* [EXERCISE AIM]: Determine the number of lines below that contain the string "computer", and state only that number.

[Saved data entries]
┌──

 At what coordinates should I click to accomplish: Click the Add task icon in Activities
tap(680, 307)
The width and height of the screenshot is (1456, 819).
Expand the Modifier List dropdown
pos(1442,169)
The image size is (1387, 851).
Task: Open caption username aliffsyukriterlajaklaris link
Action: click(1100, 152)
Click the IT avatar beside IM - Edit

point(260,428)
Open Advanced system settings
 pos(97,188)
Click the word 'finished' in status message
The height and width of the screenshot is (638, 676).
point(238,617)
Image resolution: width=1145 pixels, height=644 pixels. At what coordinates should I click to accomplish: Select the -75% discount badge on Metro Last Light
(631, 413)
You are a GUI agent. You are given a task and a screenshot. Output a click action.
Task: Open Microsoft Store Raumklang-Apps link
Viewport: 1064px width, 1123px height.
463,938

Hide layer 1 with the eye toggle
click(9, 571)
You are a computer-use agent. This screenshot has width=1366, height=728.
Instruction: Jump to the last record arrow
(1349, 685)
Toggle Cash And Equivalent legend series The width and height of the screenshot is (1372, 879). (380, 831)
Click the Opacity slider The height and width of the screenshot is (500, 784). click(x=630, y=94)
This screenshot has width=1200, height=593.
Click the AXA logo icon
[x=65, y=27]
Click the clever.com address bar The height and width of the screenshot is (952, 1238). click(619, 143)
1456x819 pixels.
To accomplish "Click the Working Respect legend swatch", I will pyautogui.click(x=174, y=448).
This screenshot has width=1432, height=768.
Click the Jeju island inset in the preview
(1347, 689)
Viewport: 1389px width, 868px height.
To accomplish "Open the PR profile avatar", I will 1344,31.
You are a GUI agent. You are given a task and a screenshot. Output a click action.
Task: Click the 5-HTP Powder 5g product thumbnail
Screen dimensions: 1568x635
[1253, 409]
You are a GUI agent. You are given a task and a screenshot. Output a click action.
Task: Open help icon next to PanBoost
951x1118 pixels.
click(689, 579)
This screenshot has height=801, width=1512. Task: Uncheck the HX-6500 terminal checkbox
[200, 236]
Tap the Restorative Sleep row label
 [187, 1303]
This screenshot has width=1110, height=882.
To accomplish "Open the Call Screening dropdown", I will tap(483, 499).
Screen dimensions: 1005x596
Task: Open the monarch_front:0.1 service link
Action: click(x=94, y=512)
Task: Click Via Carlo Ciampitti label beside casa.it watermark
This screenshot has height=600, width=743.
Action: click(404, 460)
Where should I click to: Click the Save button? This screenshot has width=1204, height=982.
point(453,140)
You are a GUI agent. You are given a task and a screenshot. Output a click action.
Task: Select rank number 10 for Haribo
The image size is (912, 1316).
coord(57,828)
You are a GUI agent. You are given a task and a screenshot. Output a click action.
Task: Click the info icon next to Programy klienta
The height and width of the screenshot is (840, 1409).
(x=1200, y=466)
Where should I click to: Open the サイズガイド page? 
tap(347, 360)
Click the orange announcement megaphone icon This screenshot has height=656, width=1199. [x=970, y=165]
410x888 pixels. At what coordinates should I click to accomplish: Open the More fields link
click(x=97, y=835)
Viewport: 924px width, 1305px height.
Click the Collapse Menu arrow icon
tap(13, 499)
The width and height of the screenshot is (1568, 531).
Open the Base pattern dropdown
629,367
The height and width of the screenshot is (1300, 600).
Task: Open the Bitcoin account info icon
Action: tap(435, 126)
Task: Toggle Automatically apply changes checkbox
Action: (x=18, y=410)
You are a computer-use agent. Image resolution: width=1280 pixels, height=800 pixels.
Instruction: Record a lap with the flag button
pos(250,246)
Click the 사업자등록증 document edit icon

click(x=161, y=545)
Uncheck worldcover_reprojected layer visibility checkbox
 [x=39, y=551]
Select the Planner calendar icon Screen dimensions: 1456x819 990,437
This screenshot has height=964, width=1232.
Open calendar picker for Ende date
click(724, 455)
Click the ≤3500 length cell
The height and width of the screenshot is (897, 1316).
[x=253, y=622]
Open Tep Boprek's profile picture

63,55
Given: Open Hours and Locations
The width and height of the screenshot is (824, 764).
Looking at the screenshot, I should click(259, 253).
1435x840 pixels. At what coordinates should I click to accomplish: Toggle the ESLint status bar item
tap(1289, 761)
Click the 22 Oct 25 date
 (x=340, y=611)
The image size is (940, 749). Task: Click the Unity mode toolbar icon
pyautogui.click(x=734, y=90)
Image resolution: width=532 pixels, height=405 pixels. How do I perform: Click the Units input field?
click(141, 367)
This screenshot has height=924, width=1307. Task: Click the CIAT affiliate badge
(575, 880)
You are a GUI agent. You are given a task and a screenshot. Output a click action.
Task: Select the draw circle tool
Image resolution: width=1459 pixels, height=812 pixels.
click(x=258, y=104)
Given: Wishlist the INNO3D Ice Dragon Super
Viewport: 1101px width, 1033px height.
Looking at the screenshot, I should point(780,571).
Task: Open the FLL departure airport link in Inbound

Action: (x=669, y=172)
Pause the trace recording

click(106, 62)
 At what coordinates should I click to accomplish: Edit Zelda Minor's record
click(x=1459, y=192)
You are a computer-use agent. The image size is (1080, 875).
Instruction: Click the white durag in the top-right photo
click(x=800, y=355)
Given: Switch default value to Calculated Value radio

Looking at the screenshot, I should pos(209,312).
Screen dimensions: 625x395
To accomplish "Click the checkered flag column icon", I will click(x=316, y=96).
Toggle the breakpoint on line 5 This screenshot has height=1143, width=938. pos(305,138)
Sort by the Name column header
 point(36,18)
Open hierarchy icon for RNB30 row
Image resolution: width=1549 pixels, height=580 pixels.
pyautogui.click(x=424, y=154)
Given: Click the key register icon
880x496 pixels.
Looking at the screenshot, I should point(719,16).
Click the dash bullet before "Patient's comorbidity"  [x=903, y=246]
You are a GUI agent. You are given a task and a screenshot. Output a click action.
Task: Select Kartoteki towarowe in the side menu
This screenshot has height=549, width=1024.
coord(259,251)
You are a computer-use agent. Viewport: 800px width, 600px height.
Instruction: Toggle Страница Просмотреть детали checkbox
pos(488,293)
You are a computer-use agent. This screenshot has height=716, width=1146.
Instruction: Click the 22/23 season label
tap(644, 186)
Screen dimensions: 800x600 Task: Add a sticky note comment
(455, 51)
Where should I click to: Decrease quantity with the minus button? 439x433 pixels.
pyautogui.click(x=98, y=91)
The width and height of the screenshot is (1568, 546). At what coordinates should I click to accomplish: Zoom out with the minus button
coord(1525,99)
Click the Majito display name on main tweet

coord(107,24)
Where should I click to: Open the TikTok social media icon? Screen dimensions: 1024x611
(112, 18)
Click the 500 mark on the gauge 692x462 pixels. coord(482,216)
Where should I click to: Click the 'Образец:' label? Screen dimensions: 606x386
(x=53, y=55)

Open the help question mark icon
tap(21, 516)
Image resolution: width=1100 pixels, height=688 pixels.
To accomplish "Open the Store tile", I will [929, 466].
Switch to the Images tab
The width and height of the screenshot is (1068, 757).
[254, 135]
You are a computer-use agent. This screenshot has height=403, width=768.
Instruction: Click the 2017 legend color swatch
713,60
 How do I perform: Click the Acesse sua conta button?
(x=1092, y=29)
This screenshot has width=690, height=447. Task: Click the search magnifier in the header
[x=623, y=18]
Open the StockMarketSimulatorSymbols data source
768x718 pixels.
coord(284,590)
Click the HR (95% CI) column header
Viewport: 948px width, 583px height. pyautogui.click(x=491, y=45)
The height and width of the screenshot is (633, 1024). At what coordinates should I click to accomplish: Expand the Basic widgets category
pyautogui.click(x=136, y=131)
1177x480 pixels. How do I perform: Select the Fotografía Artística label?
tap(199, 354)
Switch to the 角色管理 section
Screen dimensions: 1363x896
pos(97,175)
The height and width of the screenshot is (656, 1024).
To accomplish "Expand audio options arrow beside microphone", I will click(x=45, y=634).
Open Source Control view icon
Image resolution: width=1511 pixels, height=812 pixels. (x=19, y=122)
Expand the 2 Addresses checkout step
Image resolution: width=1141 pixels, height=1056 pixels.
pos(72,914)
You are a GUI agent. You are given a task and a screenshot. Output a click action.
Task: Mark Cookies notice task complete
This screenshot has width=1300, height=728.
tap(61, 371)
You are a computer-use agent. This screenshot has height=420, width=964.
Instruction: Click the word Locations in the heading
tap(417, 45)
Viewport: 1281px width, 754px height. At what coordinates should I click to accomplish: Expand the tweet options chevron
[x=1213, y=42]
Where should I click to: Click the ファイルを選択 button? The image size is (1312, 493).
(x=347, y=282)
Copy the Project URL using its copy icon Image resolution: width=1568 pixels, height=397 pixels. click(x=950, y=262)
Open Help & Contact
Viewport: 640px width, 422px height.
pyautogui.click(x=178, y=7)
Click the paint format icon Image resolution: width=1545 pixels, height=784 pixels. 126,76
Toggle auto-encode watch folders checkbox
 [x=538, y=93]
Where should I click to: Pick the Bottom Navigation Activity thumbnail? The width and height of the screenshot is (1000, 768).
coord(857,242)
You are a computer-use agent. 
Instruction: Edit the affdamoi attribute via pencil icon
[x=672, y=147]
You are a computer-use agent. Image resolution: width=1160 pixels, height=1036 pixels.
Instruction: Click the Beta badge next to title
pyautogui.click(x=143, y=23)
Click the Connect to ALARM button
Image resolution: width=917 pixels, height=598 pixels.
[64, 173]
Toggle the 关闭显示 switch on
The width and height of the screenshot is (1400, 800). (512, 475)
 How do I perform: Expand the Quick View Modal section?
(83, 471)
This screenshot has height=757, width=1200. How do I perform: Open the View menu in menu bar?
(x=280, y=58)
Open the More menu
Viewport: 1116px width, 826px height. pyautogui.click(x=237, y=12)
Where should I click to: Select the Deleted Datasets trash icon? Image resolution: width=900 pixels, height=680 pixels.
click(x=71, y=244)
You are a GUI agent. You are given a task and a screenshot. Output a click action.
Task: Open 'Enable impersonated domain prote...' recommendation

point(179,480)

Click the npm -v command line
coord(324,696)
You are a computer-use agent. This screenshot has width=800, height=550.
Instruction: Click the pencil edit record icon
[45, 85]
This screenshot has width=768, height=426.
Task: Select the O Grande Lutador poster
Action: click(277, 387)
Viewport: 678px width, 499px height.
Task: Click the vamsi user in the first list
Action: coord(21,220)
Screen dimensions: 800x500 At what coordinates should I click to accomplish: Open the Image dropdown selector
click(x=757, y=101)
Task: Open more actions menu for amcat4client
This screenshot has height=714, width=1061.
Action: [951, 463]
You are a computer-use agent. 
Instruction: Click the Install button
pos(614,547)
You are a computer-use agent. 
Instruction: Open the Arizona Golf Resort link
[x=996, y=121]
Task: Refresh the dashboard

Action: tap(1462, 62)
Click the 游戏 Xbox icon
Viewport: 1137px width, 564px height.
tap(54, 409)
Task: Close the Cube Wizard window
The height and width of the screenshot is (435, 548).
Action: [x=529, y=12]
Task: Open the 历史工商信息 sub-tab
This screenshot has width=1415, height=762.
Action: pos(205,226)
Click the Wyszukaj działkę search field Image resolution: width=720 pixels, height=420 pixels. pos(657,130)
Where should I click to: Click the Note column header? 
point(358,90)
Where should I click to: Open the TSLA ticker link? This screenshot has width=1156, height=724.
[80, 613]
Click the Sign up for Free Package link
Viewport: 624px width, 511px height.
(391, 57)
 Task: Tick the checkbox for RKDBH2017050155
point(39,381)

└──

* [TASK SOLUTION]: 12